═════ DOCUMENT PASSAGE ═════

For example, let L be the following list of integers:

L = {1, 3, 4 , 6, 7, 8, 10, 12, 13}

Then I want to collect out of the stream only the following integers:

6, 7, 8

Because these numbers are the largest successive sequence integers in the list L.

Is it possible to do it using streams in Java 8?

This is what I have so far using simple iteration in Java:

    int maxSeqSize = 0;
    List<Cards> maxSeq;
    int currentNumber;
    int startSeq = -1;

    List<Card> currentCards = new ArrayList<> Cards.getCards());
    Collections.sort(currentCards, Cards::CompareByNumber);

    for (currentNumber = 0; currentNumber< Cards.getCards().size() - 1; currentNumber++){
           if((isSequentialCards(Cards.getCards().get(currentNumber ),
                                Cards.getCards().get(currentNumber + 1)))) {
            if (startSeq == -1)

═════ INFORMATION SUPPLIED ═════

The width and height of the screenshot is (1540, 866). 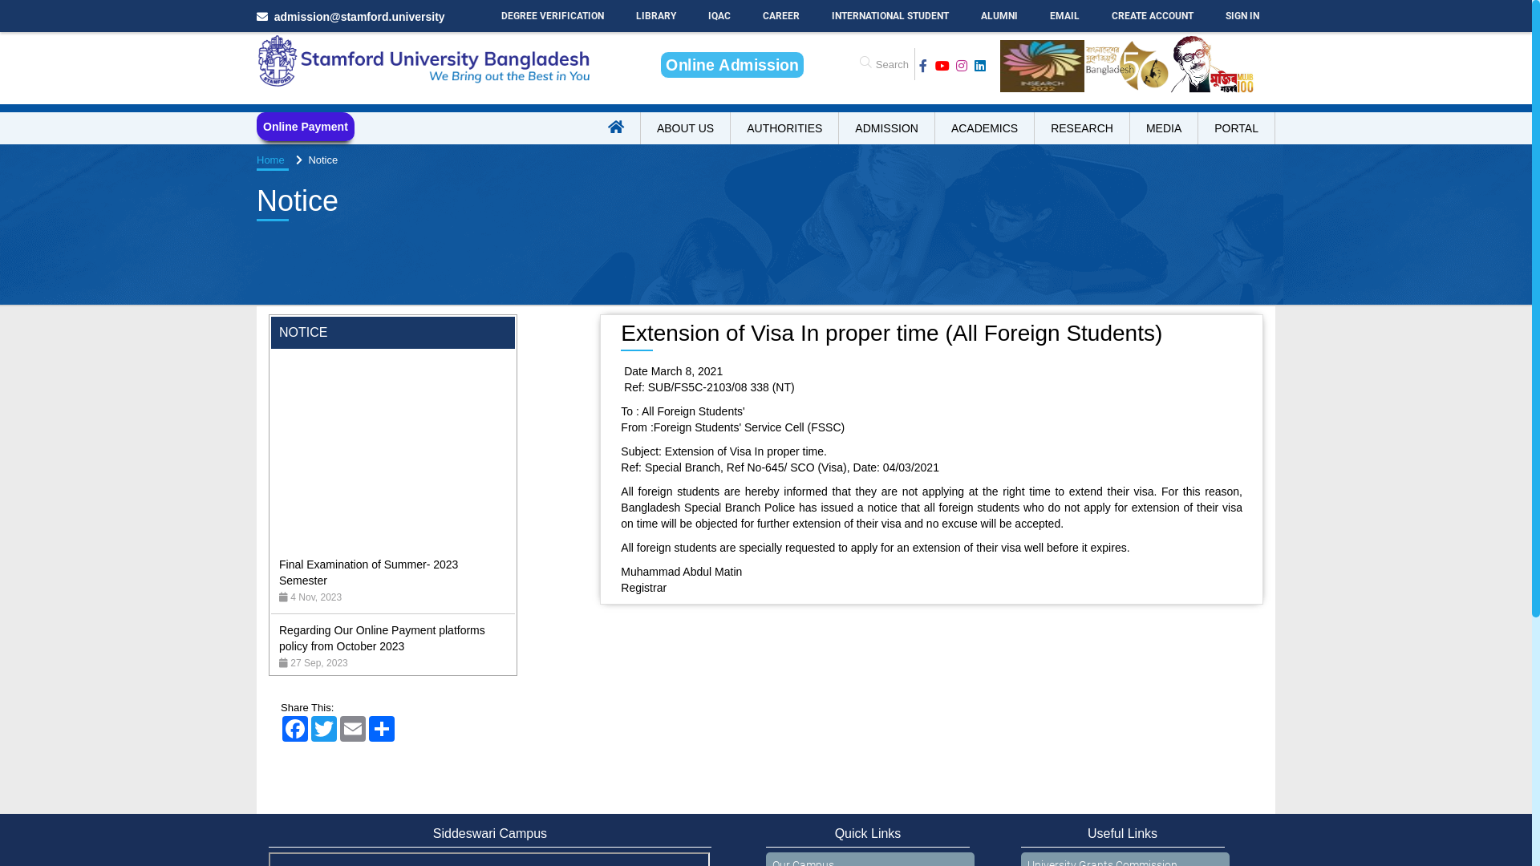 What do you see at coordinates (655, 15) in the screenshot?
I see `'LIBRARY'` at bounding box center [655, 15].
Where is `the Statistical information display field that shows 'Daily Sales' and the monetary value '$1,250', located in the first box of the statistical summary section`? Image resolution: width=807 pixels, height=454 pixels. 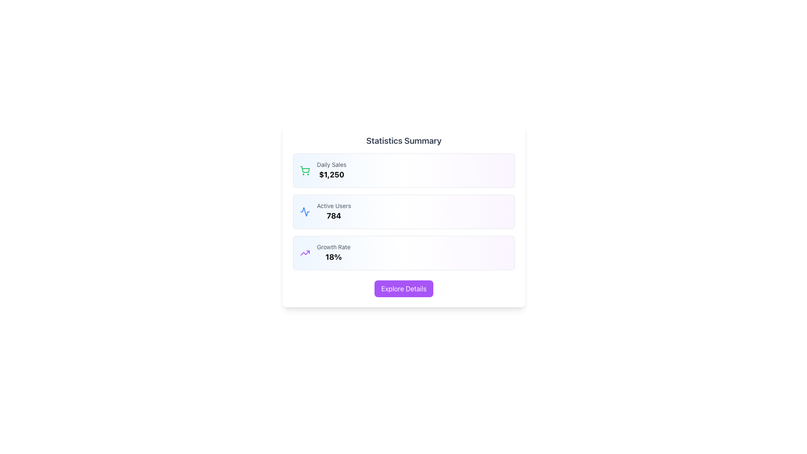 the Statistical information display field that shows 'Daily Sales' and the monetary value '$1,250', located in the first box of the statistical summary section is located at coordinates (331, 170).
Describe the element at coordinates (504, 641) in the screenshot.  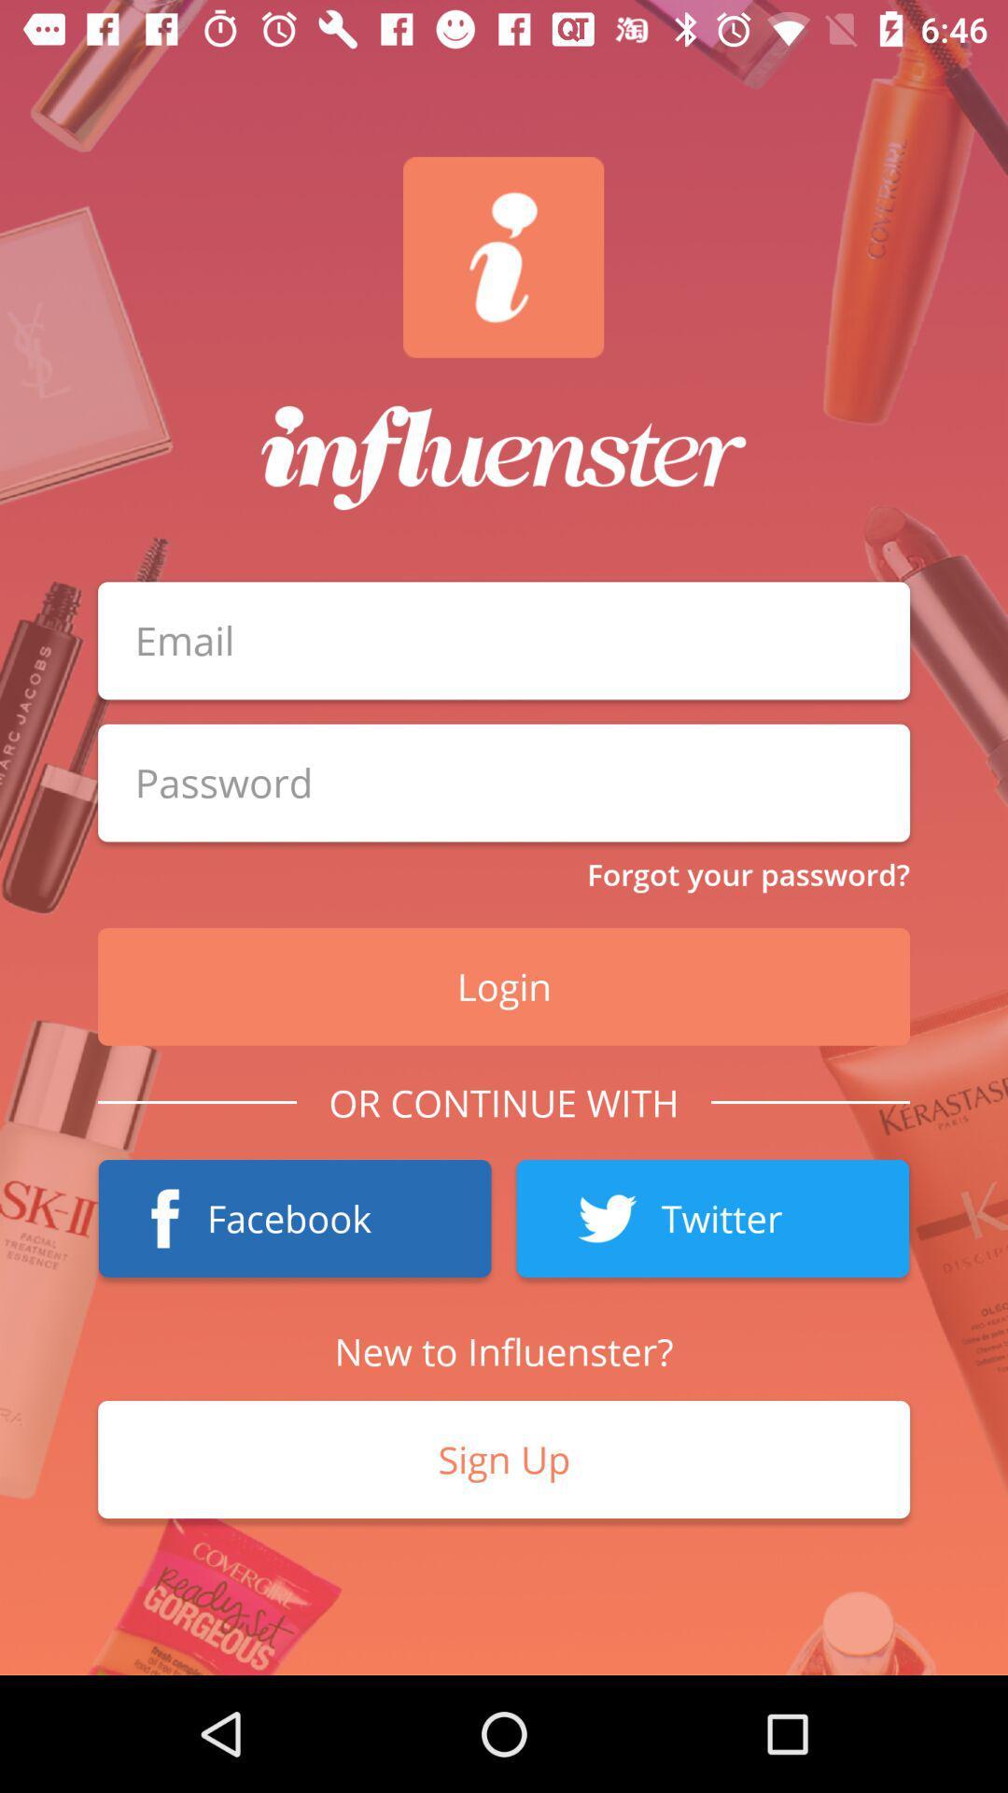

═════

▶ EXERCISE BRIEF: Set down, word for word, the part of the Java streams question above that runs from "This is what" up to and including "(startSeq == -1)".

▶ WRITTEN ANSWER:
This is what I have so far using simple iteration in Java:

    int maxSeqSize = 0;
    List<Cards> maxSeq;
    int currentNumber;
    int startSeq = -1;

    List<Card> currentCards = new ArrayList<> Cards.getCards());
    Collections.sort(currentCards, Cards::CompareByNumber);

    for (currentNumber = 0; currentNumber< Cards.getCards().size() - 1; currentNumber++){
           if((isSequentialCards(Cards.getCards().get(currentNumber ),
                                Cards.getCards().get(currentNumber + 1)))) {
            if (startSeq == -1)